_Problem requirements_:
Print these lines exactly as they appear, covering all of the data below.

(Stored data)
* * * * * * *

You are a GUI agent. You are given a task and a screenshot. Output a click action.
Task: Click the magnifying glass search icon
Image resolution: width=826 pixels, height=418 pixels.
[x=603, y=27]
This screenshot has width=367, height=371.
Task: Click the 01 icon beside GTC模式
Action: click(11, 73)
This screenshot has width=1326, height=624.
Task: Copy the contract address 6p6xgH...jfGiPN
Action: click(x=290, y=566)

* * * * * * *

_Completed task_:
You are a GUI agent. You are given a task and a screenshot. Output a click action.
Task: Click the magnifying glass search icon
Image resolution: width=826 pixels, height=418 pixels.
[x=603, y=27]
This screenshot has width=367, height=371.
Task: Click the 01 icon beside GTC模式
Action: click(11, 73)
This screenshot has width=1326, height=624.
Task: Copy the contract address 6p6xgH...jfGiPN
Action: click(x=290, y=566)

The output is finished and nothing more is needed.